Message
du Pape Jean Paul II
A
Monseigneur Julían Barrio Barrio - Archevêque de
Saint-Jacques-de-Compostelle
A
l'Archevêque de Saint-Jacques-de-Compostelle pour
le début de l'année jubilaire
1.
A l'occasion de l'ouverture de la Porte Sainte,
qui marque le début de l'Année jubilaire de Compostelle
2004, la première du troisième millénaire chrétien,
j'adresse un salut cordial aux Pasteurs et aux fidèles
de l'archidiocèse de Saint-Jacques-de-Compostelle
et aux chers frères de la Galice. Dans le même temps,
je m'unis spirituellement, dès à présent, aux pèlerins
qui d'autres parties de l'Espagne, de l'Europe et
des lieux les plus éloignés de la terre, entreprendront,
de diverses façons, le chemin vers la tombe de l'Apôtre
Jacques, poussés par un désir sincère de conversion.
Au
cours de l'histoire, d'innombrables hommes et femmes
se sont dirigés vers le lieu que l'on appelle "Finis
Terrae", dans un esprit de prière et de sacrifice.
Leurs
pas anonymes, en suivant la direction de la Voie
Lactée, ont tracé le Chemin. Le pèlerinage à Saint-Jacques
nous parle des origines spirituelles et culturelles
du vieux Continent, car l'Eglise et l'Europe sont
deux réalités intimement unies dans leur être et
dans leur destin (cf. Ecclesia in Europa, n. 108).
C'est pourquoi il faut affirmer que, malgré la crise
actuelle, qui d'une certaine façon se reflète dans
la vie de certains chrétiens, l'Evangile continue
à être une référence fondamentale pour le Continent.

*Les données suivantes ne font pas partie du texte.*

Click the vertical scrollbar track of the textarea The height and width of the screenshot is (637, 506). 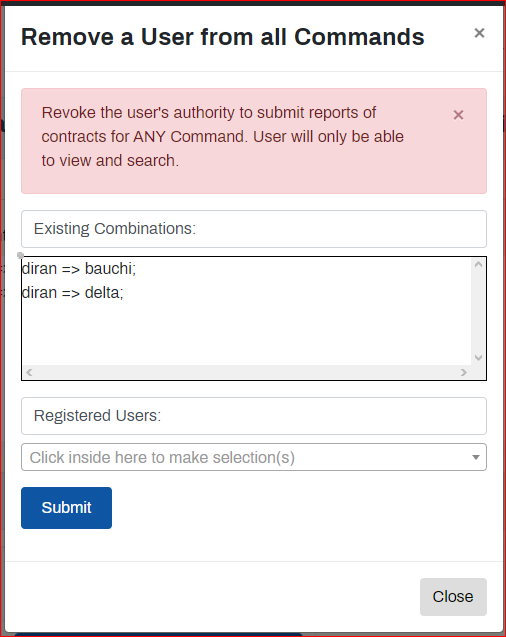tap(478, 311)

J'ai moi-même accompli, à deux reprises, un pèlerinage
dans cette ville, appelée à juste titre "capitale
spirituelle de l'unité européenne". J'en garde
un souvenir inoubliable.
2.
L'Eglise de Compostelle, qui depuis des temps immémoriaux
a reçu le privilège de conserver le Sépulcre de
l'Ami du Seigneur, se sent appelée à accueillir
généreusement et à transmettre le sens profond de
la vie, en s'inspirant de la foi que Jacques, appelé
Boanergès, a proclamée (cf. Mc 3, 17).
C'est
pourquoi le Chemin de Saint-Jacques, à travers lequel
de nombreux pèlerins ont purifié et développé leur
foi au cours de l'histoire, et qui a laissé une
empreinte nettement chrétienne dans la culture humaine,
ne peut pas oublier sa dimension spirituelle. Le
phénomène de Saint-Jacques, qui fait uniquement
référence à l'itinéraire séculier de Compostelle,
ne peut altérer son identité en raison des facteurs
culturels, économiques et politiques qu'il contient.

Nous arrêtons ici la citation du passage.